Recommendations Though past research has proven Safe Dates as the most effective Preventive programs under school-based interventions, much is needed to perfect on its effectiveness. First, a follow-up research should always be conducted after a duration of time preferably after a year to determine the efficacy of the program on the participants. Results from such a follow-up study would be used to assess whether there has been a decline in dating violence perpetration and related behavior, besides determining whether mediating variables have been maintained.
Such mediating could include violence resolution skills, gender stereotyping, awareness of communitybased interventions, and types of dating violence. A booster intervention should be implemented to evaluate postintervention impacts related to the Safe Dates Initiative. The booster initiative could target on a randomly chosen number of teenagers who had been subjected to the Safe Dates Program or had participated in the original study under the program.
The booster intervention should be briefer than the original program and should aim at reinforcing ideas attained from the original program. Such a booster intervention could be in the form of a telephone call from a health educator or a newsletter. However, it is worth noting that owing to the limits and nature of boosters, boosters could fail in addressing secondary prevention of violence associated with dating. Moreover, such a booster could prompt a reaction and an urge to quit an existing relationship.
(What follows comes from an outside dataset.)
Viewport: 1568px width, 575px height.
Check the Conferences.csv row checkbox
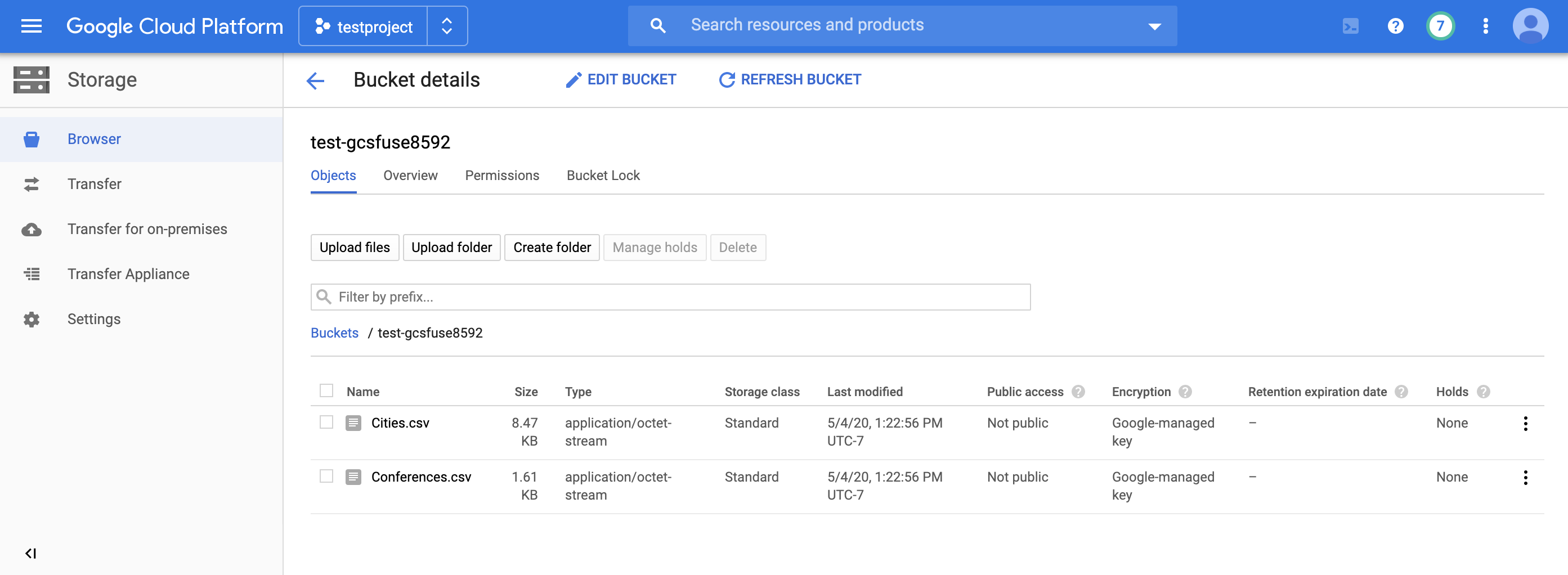pyautogui.click(x=326, y=477)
Conclusion Research has proved School-based prevention initiatives as the most effective initiatives in addressing violence in dating amongst teenagers. Therefore, every educator should be knowledgeable of every form of dating violence, risk factors, predictors, and any previous case of his or her students to establish whether child maltreatment besides other predictive factors could be present. There is a need to focus on courtship buse before 9th grade in addition to during the high school age to emphasize on the cognizance of abuse related to teenage dating. To conclude the society and schools should contemplate updating curriculums to accommodate emerging trends to achieve students’ needs by assuring academic growth and personal security. Teenage courting violence is a problem, which is best counteracted in partnership with stakeholders to assist bringing up teenagers who acknowledge and are conversant with this crucial topic.